Hi, i've been working away on a project for my kids to play with (really...!) I've covered most of the mods and changes here http://rcsoaringcommunities.co.nz/viewtopic.php?f=13&t=872 but in the process of working on the model it prompted me to ask Bruce if he knew of any prop performance data available. This (as I have discovered) is a big area just in itself, I am wondering about setting up a test-rig to compare the performance of certain props against on another.
For instance, ignoring the motor side of the input, which prop will give the best performance for your model from the least power input. Measuring static thrust is one thing, but it does not tell you everything about how that prop will perform on your model - it will tell you if you could "prop hang" your 3D airplane etc, but will the prop generate enough thrust to keep your model in the air at normal flying speed. This is not so much of an issue these days with the advent of cheap high performance brushless motors and lipo power, however I like to know that my model is set up in the best possible way.
Factors to note is that the thrust a propellor generates drops away as the model's flying speed increases, so while a prop may generate a lot of static thrust, the dynamics of that prop may be that it generates very little thrust at the high flying speed required for a hot liner. Conversely, some props may generate only a very small amount of static thrust, and not start to really perform until they get some flying speed, this is because the propellor airfoil is actually stalling when the propellor is in static air and requires some airflow over it to start to "fly" properly. Air density and temperature are also going to play a factor, more dense air will provide more thrust...

WORK REQUIRED: Carry on the forum post about testing model airplane propellers, picking up right after its last sentence.

THE DATA:

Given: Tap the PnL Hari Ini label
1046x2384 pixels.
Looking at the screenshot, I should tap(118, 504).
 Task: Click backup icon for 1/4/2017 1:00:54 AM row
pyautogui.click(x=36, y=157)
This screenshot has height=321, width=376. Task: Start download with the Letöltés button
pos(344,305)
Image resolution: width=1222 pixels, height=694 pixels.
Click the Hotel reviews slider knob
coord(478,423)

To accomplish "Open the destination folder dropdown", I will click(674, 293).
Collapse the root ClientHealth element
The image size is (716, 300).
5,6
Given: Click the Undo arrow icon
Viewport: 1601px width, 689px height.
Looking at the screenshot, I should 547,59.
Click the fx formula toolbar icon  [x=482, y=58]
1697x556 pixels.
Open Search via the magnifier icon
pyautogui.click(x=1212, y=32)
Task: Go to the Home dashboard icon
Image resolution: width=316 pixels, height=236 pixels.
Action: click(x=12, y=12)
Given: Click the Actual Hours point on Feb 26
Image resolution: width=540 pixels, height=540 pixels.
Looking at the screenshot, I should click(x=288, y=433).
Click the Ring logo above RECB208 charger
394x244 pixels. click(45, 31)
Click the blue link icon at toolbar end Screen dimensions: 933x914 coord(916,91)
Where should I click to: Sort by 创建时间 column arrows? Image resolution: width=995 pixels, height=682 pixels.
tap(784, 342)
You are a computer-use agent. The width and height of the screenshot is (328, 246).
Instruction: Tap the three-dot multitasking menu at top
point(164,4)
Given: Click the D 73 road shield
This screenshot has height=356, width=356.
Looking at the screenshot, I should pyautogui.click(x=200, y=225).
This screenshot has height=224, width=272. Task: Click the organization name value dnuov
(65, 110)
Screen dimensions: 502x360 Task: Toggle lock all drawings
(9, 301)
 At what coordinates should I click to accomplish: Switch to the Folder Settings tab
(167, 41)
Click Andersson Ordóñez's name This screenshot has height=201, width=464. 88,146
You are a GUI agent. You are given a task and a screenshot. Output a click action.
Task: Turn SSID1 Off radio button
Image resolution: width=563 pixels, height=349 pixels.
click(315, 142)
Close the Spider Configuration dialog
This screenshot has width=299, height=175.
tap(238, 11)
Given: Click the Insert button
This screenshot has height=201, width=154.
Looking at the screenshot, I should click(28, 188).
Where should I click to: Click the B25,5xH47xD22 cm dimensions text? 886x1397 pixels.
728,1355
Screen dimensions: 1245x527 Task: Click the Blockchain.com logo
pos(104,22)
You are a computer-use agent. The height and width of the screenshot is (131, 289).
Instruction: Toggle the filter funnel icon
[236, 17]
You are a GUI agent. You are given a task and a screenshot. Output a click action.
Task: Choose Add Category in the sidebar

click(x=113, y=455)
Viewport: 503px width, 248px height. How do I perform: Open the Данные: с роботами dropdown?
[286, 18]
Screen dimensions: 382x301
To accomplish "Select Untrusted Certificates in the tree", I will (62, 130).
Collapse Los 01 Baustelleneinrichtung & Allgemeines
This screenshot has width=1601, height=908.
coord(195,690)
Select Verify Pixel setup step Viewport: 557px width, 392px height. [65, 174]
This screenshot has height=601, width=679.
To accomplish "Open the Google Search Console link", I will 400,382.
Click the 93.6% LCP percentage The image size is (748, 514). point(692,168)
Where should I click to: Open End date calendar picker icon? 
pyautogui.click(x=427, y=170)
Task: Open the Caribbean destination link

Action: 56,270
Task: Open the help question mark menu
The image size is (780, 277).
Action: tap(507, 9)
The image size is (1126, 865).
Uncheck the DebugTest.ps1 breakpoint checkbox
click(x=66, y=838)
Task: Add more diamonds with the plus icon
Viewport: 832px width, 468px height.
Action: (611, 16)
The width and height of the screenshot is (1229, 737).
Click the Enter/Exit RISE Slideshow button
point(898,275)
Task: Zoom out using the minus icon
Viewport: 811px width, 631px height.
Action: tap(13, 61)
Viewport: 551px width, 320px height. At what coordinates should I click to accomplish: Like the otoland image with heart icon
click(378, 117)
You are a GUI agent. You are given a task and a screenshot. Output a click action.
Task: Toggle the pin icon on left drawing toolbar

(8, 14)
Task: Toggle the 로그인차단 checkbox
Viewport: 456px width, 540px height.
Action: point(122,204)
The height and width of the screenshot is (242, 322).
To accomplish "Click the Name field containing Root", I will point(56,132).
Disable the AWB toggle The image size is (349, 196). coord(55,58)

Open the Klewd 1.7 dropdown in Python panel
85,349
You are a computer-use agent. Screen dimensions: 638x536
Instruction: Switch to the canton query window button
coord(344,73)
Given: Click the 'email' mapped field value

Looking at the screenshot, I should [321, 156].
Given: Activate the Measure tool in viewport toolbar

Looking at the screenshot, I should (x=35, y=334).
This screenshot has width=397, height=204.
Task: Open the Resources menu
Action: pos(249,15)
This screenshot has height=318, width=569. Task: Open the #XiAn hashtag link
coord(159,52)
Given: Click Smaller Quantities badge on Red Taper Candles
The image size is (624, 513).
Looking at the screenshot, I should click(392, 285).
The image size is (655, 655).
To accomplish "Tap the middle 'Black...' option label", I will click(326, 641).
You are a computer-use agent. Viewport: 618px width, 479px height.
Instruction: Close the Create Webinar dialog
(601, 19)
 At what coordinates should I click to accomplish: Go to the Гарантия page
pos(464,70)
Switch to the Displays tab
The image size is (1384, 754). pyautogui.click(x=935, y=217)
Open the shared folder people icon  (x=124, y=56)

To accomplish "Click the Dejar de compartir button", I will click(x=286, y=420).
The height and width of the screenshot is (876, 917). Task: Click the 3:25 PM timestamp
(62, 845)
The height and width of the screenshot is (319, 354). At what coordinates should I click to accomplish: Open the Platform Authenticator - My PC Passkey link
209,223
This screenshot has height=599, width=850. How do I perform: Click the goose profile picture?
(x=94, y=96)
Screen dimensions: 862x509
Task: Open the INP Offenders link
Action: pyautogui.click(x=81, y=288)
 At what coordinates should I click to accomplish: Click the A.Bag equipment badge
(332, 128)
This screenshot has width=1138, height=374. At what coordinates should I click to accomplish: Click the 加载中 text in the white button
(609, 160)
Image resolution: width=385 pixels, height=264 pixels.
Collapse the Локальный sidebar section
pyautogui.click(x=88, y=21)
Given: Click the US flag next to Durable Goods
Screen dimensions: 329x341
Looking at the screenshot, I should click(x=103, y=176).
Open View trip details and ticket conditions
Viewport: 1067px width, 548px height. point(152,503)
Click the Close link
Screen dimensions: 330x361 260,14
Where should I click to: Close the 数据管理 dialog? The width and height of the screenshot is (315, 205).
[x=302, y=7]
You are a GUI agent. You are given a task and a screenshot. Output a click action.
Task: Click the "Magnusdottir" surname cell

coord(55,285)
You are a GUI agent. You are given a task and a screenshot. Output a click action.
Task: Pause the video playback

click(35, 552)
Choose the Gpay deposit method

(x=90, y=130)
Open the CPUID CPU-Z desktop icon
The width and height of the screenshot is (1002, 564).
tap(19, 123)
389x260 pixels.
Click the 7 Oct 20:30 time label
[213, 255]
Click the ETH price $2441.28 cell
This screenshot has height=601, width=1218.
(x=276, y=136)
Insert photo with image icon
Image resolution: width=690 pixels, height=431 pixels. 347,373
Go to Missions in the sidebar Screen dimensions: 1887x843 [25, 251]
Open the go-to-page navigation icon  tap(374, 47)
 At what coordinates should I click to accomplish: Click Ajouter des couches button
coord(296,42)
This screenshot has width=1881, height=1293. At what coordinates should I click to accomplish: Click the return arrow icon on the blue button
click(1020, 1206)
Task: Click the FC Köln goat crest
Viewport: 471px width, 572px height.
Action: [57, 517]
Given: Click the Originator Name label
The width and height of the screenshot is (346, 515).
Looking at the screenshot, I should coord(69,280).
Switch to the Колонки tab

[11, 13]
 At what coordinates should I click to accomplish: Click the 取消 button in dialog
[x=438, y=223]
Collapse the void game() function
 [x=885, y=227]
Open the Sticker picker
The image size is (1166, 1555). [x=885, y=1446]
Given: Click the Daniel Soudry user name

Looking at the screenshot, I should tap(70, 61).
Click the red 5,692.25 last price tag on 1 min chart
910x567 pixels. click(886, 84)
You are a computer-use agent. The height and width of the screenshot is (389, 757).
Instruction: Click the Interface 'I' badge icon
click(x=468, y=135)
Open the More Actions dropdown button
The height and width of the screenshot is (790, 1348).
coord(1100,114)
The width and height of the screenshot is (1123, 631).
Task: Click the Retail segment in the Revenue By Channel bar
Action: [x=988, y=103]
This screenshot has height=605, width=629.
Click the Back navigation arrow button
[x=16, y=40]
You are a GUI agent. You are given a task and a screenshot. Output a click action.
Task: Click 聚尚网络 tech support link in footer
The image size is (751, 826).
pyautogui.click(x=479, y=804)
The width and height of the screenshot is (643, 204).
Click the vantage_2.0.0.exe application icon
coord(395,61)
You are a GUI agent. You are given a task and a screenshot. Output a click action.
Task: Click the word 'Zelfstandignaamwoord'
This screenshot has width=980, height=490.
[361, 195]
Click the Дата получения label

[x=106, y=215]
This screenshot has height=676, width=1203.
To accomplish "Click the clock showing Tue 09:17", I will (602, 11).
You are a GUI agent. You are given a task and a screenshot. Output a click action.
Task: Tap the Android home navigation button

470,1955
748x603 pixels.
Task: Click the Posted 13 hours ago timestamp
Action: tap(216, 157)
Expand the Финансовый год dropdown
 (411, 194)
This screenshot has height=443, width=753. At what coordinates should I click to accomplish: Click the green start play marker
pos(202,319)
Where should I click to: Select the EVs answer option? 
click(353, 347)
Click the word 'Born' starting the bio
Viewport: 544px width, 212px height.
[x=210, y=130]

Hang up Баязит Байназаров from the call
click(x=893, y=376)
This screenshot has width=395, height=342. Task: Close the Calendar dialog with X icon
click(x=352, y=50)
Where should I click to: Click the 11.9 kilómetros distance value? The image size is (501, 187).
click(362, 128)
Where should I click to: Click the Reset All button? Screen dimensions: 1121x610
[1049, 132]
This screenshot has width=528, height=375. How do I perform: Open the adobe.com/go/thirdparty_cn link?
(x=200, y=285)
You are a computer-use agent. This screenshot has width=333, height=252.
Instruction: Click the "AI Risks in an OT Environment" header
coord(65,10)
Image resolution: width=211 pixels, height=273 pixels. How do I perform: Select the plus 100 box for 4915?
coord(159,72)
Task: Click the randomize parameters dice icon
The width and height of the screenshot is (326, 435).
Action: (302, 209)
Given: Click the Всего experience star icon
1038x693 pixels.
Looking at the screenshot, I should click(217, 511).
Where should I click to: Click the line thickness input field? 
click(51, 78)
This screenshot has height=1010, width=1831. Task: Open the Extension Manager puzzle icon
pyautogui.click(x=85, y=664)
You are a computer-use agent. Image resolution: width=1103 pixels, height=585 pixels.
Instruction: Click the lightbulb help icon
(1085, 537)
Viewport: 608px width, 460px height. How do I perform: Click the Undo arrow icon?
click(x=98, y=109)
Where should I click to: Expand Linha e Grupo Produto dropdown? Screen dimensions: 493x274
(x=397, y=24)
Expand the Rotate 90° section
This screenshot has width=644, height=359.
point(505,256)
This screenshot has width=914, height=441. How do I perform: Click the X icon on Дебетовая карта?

WRITTEN REPLY:
At the moment with my airboat I have actually had better performance out of my old Johnson 540 brushed car motor than the cheap hobbyking bushless combo I bought. I ran the 540 with an 8x3 prop on a 7.2V battery, and compared the brushless with a 9x4.7 prop which turned out to be much slower. Changing the prop to a higher pitch smaller diameter 7x6 produced similar results to the 540 with the brushless, but it was still slower - it was drawing much less current though and ran for a considerably longer time. Yesterday I ran the boat with an 8x4 prop on the 540 motor, and got a very slight improvement in overall speed. However the model did not accellerate as fast, and the motor was labouring a lot harder to get to the model to the same speed. My guess is that I was achieving the best performance with the 8x3 prop on that voltage - so I added two more cells to the NimH battery last night so today the battery is charged and delivering 11.6Volts fully charged, down to a discharged voltage of 9.6Volts - theoretically this should give better performance all the way down - and judging by the test run up in my lounge, it should be quite impressive! I'm going to compare both props again today.
I realise this is a very non-scientific approach, however with this sort of model, it is quite easy to compare the performance with different propellors and settings with some similar constants.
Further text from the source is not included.